## DIRECTIONS FOR THIS TASK
Please repeat word for word everything from "The center fiction section for" down to "an sf audience." in the passage about Star Trek Lives! below.

## QUOTED PASSAGE
● ● ● ●

When we had it all compiled, and edited down, and condensed, and squeezed as small as we could make it, we marketed it. We had a hard time but eventually we had two publishers bidding at once, and it sold to Bantam as a July 1975 release, but without the center fiction section because that made it too long.
The story of that sale to Fred Pohl at Bantam is told in greater detail in the article IF MAGAZINE CONNECTION TO STAR TREK -- which tells how it happened that Fred Pohl bought Star Trek Lives! after having bought my first sale story, the Sime~Gen short story "Operation High Time." And it tells how this book got its title.
The center fiction section for Star Trek Lives! -- composed of stories we chose carefully to show how "fan fiction" isn't of a lower standard than professional fiction -- that the fans write as well as any of the pros -- and that the fans are interested in issues, themes, and characters that Bantam and Paramount could simply not
imagine being of concern to an sf audience.
Our thesis was simply that there exists a viable sized readership for a type of TV spinoff fiction that is totally different from what Paramount wanted to allow in the spinoff
novels because the actual audience interested in sf/f was not the teenage boys
at all.
That center fiction section of Star Trek Lives!
eventually was published as a stand-alone anthology titled STAR TREK: THE NEW VOYAGES
edited by Sondra Marshak and Myrna Culbreath and containing a story co-authored by Jean
Lorrah -- the second early contact between us. (by the time the New Voyages
went to market, I was too busy with my own sf novel contracts to participate in
the final editing.) That anthology changed the perception of fan readers about pro ST publications.
Decades later, after deep analysis of the ST fanzines of the 1980's, I identified the distinguishing characteristic of aired Trek and these fanzine stories. Today that distinguishing characteristic is called
Intimate Adventure.
Here is a short
pdf file containing an extremely brief explanation of the concept, Intimate
Adventure.
Sondra and Myrna went on to write a couple of Star Trek pro-novels themselves, and later so did Jean
Lorrah whose Vulcan Academy Murders was perhaps the first ST novel to reach NY
Times Bestseller status.
As the the publisher drew more and more on sf/f writers who were also fans, the quality of the
pro novels increased to where the readership expanded. Fans no longer scoffed at the pro novels, though many compared them to fanfic
unfavorably and recommended them to friends who didn't watch the show -- just
because they were good novels. This drove the pro published books to best seller status.
Many writing careers were launched by that essential difference between the fan and pro ST novels. Some
writers attempted to sell novels to Pocket Books and failed, only to vent their
frustration by going on to establish a solid writing career in other genres.
Because of the explosion of the Trekzine market triggered by Star Trek
Lives!, Della Van Hise became vastly famous for her tightly plotted and smoothly written trekzine
novels under a pen name, and then sold a ST novel under her own
name, Della Van Hise titled Killing Time. Shortly
after that, Sharon Jarvis became Della's agent.

● ● ● ●

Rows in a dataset
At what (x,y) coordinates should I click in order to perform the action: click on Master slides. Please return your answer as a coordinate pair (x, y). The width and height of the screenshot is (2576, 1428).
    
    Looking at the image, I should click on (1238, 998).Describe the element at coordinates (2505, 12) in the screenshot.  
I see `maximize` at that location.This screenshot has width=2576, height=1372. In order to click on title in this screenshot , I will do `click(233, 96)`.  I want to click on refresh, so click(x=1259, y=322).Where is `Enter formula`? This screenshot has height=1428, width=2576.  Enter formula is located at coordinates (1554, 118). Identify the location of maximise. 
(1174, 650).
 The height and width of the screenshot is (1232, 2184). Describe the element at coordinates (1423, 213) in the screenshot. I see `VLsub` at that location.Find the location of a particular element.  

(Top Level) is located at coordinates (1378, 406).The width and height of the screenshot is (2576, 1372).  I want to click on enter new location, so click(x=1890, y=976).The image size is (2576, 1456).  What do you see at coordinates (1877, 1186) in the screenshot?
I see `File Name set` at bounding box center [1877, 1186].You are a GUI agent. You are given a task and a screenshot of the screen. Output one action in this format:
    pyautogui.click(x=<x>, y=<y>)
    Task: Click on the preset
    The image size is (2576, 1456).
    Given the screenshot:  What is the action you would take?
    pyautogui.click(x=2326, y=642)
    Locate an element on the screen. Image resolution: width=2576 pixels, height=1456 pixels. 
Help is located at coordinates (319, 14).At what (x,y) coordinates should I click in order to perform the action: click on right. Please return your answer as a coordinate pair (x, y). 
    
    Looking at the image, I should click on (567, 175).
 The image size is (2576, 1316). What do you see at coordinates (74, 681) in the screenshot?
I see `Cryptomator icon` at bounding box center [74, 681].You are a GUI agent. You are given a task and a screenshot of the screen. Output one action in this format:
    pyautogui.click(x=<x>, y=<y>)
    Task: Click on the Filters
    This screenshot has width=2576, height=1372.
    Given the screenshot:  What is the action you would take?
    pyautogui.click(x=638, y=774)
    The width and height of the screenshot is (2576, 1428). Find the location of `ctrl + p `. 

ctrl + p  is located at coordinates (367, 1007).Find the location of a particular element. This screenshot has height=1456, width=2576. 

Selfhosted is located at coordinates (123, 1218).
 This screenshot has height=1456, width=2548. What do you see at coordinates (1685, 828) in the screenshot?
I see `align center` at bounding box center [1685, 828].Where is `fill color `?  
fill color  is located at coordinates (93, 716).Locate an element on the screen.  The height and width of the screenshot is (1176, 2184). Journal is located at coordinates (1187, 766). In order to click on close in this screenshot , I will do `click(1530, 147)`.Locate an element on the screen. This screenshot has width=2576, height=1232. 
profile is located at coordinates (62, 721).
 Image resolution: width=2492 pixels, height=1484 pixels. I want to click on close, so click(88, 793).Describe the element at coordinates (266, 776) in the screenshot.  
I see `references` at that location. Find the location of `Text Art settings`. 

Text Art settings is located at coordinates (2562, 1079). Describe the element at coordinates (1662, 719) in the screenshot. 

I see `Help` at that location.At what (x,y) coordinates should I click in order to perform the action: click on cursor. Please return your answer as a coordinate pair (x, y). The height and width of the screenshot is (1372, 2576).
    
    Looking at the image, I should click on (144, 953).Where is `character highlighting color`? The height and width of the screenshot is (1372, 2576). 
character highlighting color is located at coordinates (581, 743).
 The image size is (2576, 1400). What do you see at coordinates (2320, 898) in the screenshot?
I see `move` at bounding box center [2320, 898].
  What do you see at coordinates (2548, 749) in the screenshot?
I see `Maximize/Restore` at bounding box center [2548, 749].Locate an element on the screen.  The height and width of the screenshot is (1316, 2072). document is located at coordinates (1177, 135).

● ● ● ●

## EXERCISE SOLUTION
The center fiction section for Star Trek Lives! -- composed of stories we chose carefully to show how "fan fiction" isn't of a lower standard than professional fiction -- that the fans write as well as any of the pros -- and that the fans are interested in issues, themes, and characters that Bantam and Paramount could simply not
imagine being of concern to an sf audience.